Journal of Education and Development

This research presents a novel multi-scale paramorphic kernel learning framework (MPKLA) that is designed to enable autonomous, context-adaptive STEM learning for electrical and renewable energy topics. By employing distributed multi-agent kernel cores, recursive kernel reweighting, and entropy-guided abstraction modulation, this system dynamically adapts instructional content and sequencing based on the specific cognitive state of individual learners. Concept learning history is maintained in persistent memory buffers to facilitate individualized reinforcement and remediation in asynchronous, informal environments. Grounded in a physics-informed knowledge graph, the system offers epistemic coherence and domain consistency at multiple levels of abstraction. Evaluated across multiple, underrepresented student groups in community and laboratory implementations, MPKLA demonstrated a 45% rate increase in concept recall, a 3.2× improvement in student-led project completion, and sustained 68% learner interest over 12 weeks.

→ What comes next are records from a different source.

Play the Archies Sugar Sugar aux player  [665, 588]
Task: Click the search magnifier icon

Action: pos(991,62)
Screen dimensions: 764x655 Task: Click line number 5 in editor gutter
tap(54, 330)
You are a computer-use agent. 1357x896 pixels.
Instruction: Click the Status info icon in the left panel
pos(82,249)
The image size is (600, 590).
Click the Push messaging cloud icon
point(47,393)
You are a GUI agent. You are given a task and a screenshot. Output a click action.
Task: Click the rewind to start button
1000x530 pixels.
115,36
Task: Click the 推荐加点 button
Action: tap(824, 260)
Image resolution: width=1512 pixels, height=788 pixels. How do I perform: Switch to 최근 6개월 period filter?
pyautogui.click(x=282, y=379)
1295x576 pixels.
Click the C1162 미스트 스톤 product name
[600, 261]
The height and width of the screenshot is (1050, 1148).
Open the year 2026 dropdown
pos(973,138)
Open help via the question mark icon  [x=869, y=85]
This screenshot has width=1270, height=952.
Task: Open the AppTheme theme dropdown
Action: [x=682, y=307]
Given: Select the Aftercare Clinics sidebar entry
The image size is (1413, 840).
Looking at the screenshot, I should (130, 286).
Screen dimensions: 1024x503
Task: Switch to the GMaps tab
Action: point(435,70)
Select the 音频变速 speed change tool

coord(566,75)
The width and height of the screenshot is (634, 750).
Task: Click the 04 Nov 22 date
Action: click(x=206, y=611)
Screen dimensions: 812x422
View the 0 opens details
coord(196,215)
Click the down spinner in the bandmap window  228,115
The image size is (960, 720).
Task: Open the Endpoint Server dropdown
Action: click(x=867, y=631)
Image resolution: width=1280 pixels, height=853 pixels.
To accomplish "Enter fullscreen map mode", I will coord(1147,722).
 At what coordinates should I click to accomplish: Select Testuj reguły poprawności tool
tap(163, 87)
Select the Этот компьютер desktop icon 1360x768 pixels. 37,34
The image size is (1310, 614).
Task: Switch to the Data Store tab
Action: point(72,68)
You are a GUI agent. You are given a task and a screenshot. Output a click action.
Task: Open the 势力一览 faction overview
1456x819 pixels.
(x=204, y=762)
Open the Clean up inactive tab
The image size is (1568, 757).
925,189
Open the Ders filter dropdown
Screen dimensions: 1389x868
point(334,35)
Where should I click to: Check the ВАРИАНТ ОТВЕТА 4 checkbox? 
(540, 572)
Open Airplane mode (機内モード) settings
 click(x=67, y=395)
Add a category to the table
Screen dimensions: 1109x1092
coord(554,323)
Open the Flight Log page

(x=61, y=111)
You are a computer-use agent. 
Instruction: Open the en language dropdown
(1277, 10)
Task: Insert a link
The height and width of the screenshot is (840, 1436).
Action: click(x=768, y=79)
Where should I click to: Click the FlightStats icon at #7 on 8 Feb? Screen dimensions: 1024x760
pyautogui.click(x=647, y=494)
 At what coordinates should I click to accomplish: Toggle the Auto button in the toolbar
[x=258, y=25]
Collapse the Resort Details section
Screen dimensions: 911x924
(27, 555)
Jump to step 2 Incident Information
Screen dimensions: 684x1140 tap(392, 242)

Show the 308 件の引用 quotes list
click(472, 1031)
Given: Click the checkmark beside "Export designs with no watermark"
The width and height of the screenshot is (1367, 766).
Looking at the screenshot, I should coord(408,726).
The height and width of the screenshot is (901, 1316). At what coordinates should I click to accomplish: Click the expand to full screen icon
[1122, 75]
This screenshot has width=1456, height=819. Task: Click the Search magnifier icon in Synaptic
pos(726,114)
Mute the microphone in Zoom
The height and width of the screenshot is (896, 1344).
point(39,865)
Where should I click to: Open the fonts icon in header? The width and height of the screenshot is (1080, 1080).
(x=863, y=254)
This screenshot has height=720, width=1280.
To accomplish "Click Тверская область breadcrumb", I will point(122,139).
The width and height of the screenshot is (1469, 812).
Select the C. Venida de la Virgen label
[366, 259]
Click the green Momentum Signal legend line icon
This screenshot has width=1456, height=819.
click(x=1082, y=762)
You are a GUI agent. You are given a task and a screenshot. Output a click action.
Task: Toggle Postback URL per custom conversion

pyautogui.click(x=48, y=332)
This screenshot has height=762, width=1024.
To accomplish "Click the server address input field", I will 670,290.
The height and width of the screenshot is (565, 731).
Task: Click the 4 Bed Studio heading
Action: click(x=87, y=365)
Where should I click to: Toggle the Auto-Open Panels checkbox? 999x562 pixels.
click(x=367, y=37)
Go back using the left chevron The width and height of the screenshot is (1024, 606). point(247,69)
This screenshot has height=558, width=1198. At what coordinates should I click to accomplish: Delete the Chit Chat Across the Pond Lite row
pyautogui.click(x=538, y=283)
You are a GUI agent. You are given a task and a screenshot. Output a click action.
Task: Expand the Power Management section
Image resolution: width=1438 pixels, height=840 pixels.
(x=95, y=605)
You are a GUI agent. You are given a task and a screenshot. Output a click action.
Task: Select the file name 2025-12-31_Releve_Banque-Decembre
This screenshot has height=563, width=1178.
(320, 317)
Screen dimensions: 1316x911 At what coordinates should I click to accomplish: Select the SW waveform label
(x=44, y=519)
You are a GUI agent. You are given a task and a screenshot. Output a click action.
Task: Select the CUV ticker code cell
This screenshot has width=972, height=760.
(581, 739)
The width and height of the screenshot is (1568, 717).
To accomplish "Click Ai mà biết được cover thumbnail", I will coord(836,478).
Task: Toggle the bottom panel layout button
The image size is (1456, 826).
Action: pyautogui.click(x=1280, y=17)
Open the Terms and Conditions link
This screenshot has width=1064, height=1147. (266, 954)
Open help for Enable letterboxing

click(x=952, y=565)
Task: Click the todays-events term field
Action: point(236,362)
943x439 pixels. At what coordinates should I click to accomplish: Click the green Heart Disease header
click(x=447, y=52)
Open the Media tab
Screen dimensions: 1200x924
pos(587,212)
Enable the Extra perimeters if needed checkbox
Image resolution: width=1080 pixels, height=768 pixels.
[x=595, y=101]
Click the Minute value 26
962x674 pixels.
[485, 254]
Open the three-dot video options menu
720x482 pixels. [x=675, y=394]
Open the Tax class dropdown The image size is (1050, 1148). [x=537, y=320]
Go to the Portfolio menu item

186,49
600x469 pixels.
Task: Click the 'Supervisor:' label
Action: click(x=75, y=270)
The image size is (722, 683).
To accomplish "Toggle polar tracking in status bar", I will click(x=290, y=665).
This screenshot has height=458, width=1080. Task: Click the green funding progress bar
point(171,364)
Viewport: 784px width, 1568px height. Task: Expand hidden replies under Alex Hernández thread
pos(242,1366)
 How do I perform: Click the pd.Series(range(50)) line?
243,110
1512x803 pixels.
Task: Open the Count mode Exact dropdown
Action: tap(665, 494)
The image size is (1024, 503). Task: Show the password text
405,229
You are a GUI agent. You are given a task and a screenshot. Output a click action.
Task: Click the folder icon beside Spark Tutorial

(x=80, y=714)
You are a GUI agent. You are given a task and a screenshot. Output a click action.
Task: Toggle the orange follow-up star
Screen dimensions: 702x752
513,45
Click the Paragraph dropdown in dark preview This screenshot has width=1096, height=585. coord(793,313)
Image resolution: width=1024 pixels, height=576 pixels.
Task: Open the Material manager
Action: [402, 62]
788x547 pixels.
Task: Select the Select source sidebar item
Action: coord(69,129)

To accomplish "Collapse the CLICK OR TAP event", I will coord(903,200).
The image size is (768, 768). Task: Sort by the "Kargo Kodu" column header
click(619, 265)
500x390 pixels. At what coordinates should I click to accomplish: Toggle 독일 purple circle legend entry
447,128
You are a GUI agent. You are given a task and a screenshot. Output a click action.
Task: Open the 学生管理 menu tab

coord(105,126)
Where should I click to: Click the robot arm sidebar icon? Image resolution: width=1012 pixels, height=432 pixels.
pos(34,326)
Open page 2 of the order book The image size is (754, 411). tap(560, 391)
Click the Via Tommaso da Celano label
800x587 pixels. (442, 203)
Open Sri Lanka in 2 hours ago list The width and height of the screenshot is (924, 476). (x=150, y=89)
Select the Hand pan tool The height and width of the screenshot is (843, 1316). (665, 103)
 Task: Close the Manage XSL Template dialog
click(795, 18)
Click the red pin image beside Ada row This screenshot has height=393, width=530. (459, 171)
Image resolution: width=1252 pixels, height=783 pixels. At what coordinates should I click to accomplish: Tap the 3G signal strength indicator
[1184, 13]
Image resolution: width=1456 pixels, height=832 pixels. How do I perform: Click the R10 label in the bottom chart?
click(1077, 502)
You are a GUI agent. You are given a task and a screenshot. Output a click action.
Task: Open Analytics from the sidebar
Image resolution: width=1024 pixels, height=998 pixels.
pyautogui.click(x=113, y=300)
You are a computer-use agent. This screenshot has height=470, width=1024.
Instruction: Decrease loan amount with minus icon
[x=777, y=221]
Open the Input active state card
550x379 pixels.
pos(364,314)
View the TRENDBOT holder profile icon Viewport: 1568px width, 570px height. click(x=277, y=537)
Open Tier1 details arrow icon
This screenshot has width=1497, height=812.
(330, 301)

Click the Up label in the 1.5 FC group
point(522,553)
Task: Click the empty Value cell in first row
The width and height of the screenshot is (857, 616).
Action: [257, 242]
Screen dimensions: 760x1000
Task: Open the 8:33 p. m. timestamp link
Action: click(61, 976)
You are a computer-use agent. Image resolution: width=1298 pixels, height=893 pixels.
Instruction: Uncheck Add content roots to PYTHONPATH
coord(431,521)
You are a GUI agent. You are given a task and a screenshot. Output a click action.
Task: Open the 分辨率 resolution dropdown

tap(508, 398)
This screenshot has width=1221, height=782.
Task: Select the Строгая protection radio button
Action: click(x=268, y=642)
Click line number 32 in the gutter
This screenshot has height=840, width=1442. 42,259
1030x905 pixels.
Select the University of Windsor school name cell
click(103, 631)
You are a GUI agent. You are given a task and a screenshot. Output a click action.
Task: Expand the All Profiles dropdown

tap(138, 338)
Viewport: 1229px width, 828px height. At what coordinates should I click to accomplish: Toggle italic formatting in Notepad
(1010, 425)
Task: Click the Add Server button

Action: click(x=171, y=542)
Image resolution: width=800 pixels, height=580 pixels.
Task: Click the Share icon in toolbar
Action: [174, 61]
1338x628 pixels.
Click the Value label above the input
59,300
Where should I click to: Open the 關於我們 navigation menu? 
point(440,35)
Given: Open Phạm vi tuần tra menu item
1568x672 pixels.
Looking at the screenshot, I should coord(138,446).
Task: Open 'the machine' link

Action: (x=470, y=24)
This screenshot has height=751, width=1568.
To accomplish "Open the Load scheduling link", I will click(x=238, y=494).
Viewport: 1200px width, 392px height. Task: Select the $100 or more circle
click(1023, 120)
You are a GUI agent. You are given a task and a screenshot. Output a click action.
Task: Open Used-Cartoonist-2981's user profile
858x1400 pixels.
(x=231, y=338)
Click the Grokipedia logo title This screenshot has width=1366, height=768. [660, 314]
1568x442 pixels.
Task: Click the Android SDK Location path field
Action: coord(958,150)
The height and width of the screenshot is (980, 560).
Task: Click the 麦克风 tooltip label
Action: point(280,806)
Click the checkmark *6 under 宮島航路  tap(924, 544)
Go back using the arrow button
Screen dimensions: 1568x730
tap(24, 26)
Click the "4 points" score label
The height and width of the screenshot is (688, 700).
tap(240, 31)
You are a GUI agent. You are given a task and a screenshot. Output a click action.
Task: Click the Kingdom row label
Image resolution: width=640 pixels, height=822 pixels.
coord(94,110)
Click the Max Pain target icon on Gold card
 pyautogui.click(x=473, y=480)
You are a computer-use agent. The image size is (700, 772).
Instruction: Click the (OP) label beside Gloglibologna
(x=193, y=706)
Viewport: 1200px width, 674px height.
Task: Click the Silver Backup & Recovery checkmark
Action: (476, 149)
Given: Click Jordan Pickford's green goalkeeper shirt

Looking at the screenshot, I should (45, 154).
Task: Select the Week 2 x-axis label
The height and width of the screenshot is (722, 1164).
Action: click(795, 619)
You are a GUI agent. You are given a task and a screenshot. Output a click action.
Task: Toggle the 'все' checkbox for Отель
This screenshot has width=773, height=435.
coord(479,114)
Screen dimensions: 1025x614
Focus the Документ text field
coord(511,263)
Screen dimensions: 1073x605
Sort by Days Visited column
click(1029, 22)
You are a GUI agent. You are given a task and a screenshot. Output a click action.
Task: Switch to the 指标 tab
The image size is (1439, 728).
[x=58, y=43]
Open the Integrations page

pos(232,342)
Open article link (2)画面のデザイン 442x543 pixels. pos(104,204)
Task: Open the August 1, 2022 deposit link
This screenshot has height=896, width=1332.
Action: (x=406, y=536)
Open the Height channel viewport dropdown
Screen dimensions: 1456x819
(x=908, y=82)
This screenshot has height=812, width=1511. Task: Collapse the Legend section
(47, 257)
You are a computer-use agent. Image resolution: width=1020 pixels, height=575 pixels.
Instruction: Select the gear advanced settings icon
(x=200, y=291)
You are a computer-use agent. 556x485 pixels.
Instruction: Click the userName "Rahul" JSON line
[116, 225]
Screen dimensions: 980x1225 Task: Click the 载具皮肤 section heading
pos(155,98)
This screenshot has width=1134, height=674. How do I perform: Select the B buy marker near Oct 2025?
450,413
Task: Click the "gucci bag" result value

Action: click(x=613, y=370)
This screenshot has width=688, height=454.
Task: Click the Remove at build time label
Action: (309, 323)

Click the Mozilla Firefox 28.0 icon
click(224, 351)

These results emphasize the effectiveness of this architecture in delivering scalable, culturally sensitive, and high-fidelity STEM education without human interaction. The paper also discusses system deployment, statistical validation, and longitudinal deployment settings, informal education problem-solving, cultural adaptation, and learning assessment. MPKLA provides an extensible blueprint for inclusive, technology-driven workforce development in clean energy sectors, fueling inclusive participation and expertise in advanced technical fields.